* SEITENAUSZUG
⟨

# [V]HD2900XT, Audigy 2ZS, TV-Karte(DVB-S) und Radi



## olstyle (10. März 2009)

Ich muss mal wieder etwas ausmisten. Bilder zu den verschiedenen Teile finden sich jeweils nach der Beschreibung als Link.

1. *Hauppauge WinTV Nova-S Plus*
Läuft astrein, wurde aber jetzt durch ihren HD-Fähigen Bruder ersetzt. Die mitgelieferte Software ist wohl angeblich nicht so toll, aber warum sollte man die auch benutzen?
Vista inkl. BDA-Treiber wird unterstützt. Eine MM-Rechnung von Ende Dezember müsste ich auch noch irgendwo haben.

⟩

* AUSSCHNITT DATENSATZ
⟨

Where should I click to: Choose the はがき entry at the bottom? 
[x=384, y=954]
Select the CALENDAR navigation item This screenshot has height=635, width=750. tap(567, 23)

⟩

* ERFORDERLICHE SCHRITTE
a) Fasse den Forenbeitrag von olstyle in zwei Sätzen zusammen.
b) Stimmen diese Aussagen mit dem Forenbeitrag von olstyle überein? Antworte jeweils mit Ja oder Nein und zitiere die entscheidenden Worte wörtlich. (i) Die Bilder sind direkt in den Beitrag eingebunden. (ii) Vista wird unterstützt. (iii) Die Karte wurde durch ein HD-fähiges Modell ersetzt.
c) Führe den Forenbeitrag von olstyle nach seinem letzten Satz weiter.

* LÖSUNGEN JE AUFGABE
a) olstyle will wieder etwas ausmisten und verlinkt die Bilder zu den Teilen jeweils nach der Beschreibung. Die Hauppauge WinTV Nova-S Plus läuft einwandfrei, wurde aber durch ihren HD-fähigen Bruder ersetzt, unterstützt Vista samt BDA-Treiber, und eine MM-Rechnung von Ende Dezember müsste noch vorhanden sein.

b)
(i) Nein: „Bilder zu den verschiedenen Teile finden sich jeweils nach der Beschreibung als Link.“
(ii) Ja: „Vista inkl. BDA-Treiber wird unterstützt.“
(iii) Ja: „wurde aber jetzt durch ihren HD-Fähigen Bruder ersetzt“

c)
Bild


2.*Gecube ATI Radeon HD2900XT@EK Wakü*
Das Bios wurde von mir mit niedrigeren 2D-Taktraten und Spannung sowie etwas erhöhten 3D Taktraten versehen.

Eine Rechnung von Alternate(direkt vom Release) gibt es noch, allerdings läuft die nicht auf meinen Namen(hab die Karte ungeöffnet bei ebay erstanden da der eigentliche Käufer dann wohl doch eine 8800GTX wollte).

Als Zubehör gibt es eine Kabelpeitsche für den TV-Out, zwei DVI->VGA Adapter sowie zwei Stromadapter. Den HDMI-Adapter brauchte ich leider für eine andere Karte.
Bild 1
Bild 2
Bild 3

3.*Creative Audigy 2ZS*
Die Hardware lief bis zum Ausbau immer beschwerdefrei.
Von den Treibern kann ich das, Creative typisch, leider nichts sagen.
Bild 1
Bild 2

4.*Alphacool Single Radi*
Der Radi stammt aus dem Cool Answer 120 II Set(mittlerweile nicht mehr erhältlich) und sollte ein NexXxoS Pro I in der ersten Revision sein.
Bild 1
Bild 2

Preise:
1. MP=35€ inkl. V.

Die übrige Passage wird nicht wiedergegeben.